Part of the fun when we travel to Barbados with my mom and step dad involves many trips around the island, adventuring to places that tour buses won’t take you. And of all the times I’ve been to Barbados, we always find new sights and little hidden gems. So when we finally came upon Duke’s Plantation, we saw a lady outside one of the buildings and asked if she could tell us a bit about the property and she said better yet, “Have a walk around the place and make yourself at home.” And so we did. We walked around, took pictures (even re-created the photo from the magazine that my mom was obsessing over and just took it all in. It was beautiful.
Just down the road where I was taking these photos, it was full of lush vegetation and trees, you felt like you were in the jungle and I guess, really, we were.
Once we were satisfied with what we saw and taken plenty of pictures to prove we were there, we were off to Holetown on the west coast, a spot that is known to have water like glass – no waves or current like the south and east coasts. Given that it was a Sunday and it being a religious island, many of the shops were closed or were closing early, something that we’re used to when we are in Barbados. You just have to be more mindful of the hours stores open and close, particularly on Sundays. It isn’t like North America where we have everything at our fingertips and everything is open 24 hours a day.

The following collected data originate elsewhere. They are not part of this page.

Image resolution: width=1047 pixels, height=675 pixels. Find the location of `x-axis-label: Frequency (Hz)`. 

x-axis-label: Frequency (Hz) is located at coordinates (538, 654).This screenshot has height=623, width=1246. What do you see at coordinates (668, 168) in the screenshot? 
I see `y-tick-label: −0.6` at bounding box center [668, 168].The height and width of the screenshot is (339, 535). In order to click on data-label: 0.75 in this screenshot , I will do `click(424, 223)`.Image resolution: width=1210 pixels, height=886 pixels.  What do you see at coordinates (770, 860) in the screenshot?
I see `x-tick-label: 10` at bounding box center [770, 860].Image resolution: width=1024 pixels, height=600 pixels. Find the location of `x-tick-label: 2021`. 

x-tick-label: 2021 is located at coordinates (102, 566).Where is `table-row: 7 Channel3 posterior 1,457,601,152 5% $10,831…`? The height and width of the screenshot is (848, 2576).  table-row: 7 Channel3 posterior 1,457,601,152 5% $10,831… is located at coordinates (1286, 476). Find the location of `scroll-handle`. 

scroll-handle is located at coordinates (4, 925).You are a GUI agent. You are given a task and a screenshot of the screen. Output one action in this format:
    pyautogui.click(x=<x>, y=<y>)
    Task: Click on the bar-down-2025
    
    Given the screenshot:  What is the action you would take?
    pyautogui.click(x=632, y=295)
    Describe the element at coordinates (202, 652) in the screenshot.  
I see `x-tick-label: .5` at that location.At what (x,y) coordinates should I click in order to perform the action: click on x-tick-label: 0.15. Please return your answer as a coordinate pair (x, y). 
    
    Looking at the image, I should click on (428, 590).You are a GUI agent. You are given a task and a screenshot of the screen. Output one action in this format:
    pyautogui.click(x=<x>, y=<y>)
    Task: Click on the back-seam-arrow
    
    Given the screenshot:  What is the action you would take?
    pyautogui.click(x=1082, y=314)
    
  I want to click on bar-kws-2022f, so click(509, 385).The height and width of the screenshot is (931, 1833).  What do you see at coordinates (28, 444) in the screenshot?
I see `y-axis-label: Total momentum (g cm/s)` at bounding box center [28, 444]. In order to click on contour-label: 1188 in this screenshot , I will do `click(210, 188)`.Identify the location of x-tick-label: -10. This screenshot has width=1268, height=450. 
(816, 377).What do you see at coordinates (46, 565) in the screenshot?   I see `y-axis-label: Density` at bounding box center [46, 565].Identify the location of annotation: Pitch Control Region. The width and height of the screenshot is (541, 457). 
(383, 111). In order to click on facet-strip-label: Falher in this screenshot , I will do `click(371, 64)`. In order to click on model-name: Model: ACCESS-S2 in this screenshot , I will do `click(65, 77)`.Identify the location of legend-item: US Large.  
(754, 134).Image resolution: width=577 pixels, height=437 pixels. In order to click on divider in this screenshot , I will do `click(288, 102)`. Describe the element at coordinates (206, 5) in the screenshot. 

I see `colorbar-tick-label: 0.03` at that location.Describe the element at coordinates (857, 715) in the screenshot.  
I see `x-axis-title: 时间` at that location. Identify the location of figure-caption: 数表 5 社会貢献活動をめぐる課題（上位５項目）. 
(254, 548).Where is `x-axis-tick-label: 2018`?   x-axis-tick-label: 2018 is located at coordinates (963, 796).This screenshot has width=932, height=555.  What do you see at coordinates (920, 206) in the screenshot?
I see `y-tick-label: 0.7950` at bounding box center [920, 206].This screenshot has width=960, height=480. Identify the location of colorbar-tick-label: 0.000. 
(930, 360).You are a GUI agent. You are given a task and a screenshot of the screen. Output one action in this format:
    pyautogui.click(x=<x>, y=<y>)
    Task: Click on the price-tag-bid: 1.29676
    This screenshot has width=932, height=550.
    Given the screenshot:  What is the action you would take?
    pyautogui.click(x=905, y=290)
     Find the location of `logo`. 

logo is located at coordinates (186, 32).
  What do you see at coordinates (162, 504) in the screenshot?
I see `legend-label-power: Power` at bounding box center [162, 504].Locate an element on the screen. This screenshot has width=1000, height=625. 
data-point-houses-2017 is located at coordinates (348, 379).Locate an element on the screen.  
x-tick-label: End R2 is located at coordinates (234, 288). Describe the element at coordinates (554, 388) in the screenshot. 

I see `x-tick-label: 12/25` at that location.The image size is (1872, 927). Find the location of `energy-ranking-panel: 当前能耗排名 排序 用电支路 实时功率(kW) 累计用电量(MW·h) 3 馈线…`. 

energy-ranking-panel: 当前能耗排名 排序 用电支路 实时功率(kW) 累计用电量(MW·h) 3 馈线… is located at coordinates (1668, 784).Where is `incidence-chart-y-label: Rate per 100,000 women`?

We ended up having lunch on the beach (just behind where these photos were taken) and then did a geocache on the way to Bert’s Bar where we watched the Euro Cup.
Incredible views while out geocaching (fyi geocaching is like hide and seek for adults and there are hundreds of thousands if not millions of geocaches worldwide- check out www.geocaching.com for more info)
We (my mom and I) initially wanted to go stand up paddle boarding (SUP) on this afternoon but when I called to confirm that we were still coming, Sarah, one of the owner’s that I had been corresponding with prior to our trip, told me that it was just too windy in Carlisle Bay and never having been SUPing before, it wouldn’t be ideal. I was totally looking forward to it on that afternoon and to be honest I was a little bummed, but it was for the best. If you’re curious, and I’ll repeat this later on in the post, we did our SUP with Jason and Sarah, owners of Paddle Barbados, and we couldn’t have been more happy with them and their services. Jason is a local and Sarah is Canadian and moved down to Barbados permanently a few years back when she fell in love with her surf instructor, Jason.
The only photo from our outing to Bert’s Bar to watch the Euro Cup final was this one:
That should be indicative right there on how the rest of the afternoon/evening went. Let’s just say that my mom was sufficiently inebriated for the rest of the day. lol! We had steak and potatoes for dinner, courtesy of Jeff and it was delicious! We headed to bed early, why? Because the very next day we commenced our 10 dives that we scheduled for the week.